Excerpt
As she opened her eyes, she caught a glimpse of a strange landscape. A new wind blew through the apartment, ruffling her hair and bringing with it a faint, acrid scent like smoke.
The scent meant violence and danger. Like other messages the wind brought to her from time to time, it wasn't a physical scent but intuitive and all too familiar.
Adrenaline spiked, causing a ghost of fiery pain to ripple through her body, localized in three places—her left shoulder, right thigh, and just under her ribs on the right side. As she pressed her hand to her abdomen, the figure of a man appeared.
He was turned away so that she looked at dark hair, the long, strong line of his neck, and broad shoulders.
He stood so close she felt like she could reach out to touch him and, oh my gods, all that Power he carried. How could one physical body contain it all? It was as if his skin thinly veiled a lightning bolt. He wasn't human. He couldn't be. He had to be one of the Elder Races.
The man was so vivid he made everything else around her pale by comparison. Even though she knew better, she lifted one of her hands and reached toward him. He was only a vision. He wasn't really here in her apartment.
Then he turned his head, and he looked straight at her.
No. That had to be an illusion. He couldn't be looking at her, not in her vision, stimulated by a spell of her own casting.
She received the impression of a strikingly handsome face, the planes and angles so sharp they appeared as if cut from an immortal blade. His glittering dark eyes held an indomitable will and a chilling ferocity.
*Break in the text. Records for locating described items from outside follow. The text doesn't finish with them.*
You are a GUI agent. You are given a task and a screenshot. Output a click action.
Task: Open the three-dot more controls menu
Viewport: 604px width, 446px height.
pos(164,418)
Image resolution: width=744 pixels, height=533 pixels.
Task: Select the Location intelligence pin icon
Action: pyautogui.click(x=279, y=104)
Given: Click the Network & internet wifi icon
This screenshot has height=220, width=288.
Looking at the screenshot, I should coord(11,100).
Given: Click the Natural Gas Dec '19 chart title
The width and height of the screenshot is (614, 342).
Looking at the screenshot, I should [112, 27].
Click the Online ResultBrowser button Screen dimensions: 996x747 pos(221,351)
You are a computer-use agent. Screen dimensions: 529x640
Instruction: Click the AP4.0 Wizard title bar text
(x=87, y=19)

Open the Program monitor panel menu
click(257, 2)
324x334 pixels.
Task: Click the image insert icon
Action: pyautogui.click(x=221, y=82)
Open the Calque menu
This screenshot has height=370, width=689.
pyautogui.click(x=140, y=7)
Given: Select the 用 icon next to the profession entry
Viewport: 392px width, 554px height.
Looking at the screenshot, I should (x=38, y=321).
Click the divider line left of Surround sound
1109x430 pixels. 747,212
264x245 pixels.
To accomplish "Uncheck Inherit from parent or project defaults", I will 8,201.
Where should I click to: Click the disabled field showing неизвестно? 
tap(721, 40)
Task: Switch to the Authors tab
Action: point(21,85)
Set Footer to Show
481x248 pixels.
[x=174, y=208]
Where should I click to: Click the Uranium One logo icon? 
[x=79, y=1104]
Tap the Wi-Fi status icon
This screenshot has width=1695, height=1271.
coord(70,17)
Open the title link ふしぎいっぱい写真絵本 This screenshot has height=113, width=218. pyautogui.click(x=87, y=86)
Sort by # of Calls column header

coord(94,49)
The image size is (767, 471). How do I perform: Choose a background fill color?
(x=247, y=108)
Power shifted as he brought his body around to face her. So smoothly he moved, with a killer's grace that was purely inhuman. It caused the tiny hairs at the nape of her neck to rise. He held a sword clenched in one fist, and the long, wicked blade dripped with crimson blood. The gold of a heavy signet ring winked on his ring finger.
The sight slammed into her along with a realization.
He turned to face her.
He saw her and turned to face her.
Shock rocked her back in her seat. She parted her lips to say something. Whoops, or maybe Hi there. Or, I'm sorry.
The kind of thing you would say if you accidentally dialed a wrong number, or stepped on someone's foot, or got your psychic wires crossed.
Or interrupted a deadly immortal creature in the middle of a killing…
While she stared, the male's fine-cut nostrils flared. He flung a hand out toward her, fingers outspread, his own cruelly beautiful mouth shifting as he spat out a word. A lightning bolt of Power shot toward her. She felt it coming, a spear of pure, sizzling malice.
That wasn't supposed to happen in a vision either. What if it hit her?
Before she had fully formed the intention, she grabbed the edge of the magic cloth and yanked. Stones flew around the kitchen, breaking the pattern.
The vision shattered so hard it left her head aching, or maybe that was an echo from the psychic attack the man had flung at her. He vanished, along with the landscape. The lightning bolt never landed, although the image remained burned into her retina.
Her heartbeat galloped like a runaway horse while adrenaline pounded through her veins. As her vision cleared, she pressed shaking fingers against equally unsteady lips and looked around the familiar landscape of her apartment, taking in each detail in an effort to ground herself.
What the royal fuck was that? She had never experienced anything like that, and she had been practicing magic for as long as she could remember. Had the vision been so vivid it simply overwhelmed her sense of her immediate physical reality?
It couldn't have been real.
Could it?
Her head said no, but her gut said yes. He had behaved exactly as though he had seen her. She had sensed his Power, felt the attack flare toward her like a thrown spear. Her gut had no doubt that if that spear had hit, it would have injured her, perhaps severely.
What did it mean?
It took several breaths for her to regain her composure enough to leave. A dull throbbing took up residence behind her eyes. She strode into her bedroom, opened the small closet safe, pulled out her gun, and tucked it into the concealed-carry pocket of her purse. As she left the bedroom, she glanced one last time at her percolator with a deep sense of bitterness.
Man, she chose wrong.
She should have had that cup of coffee.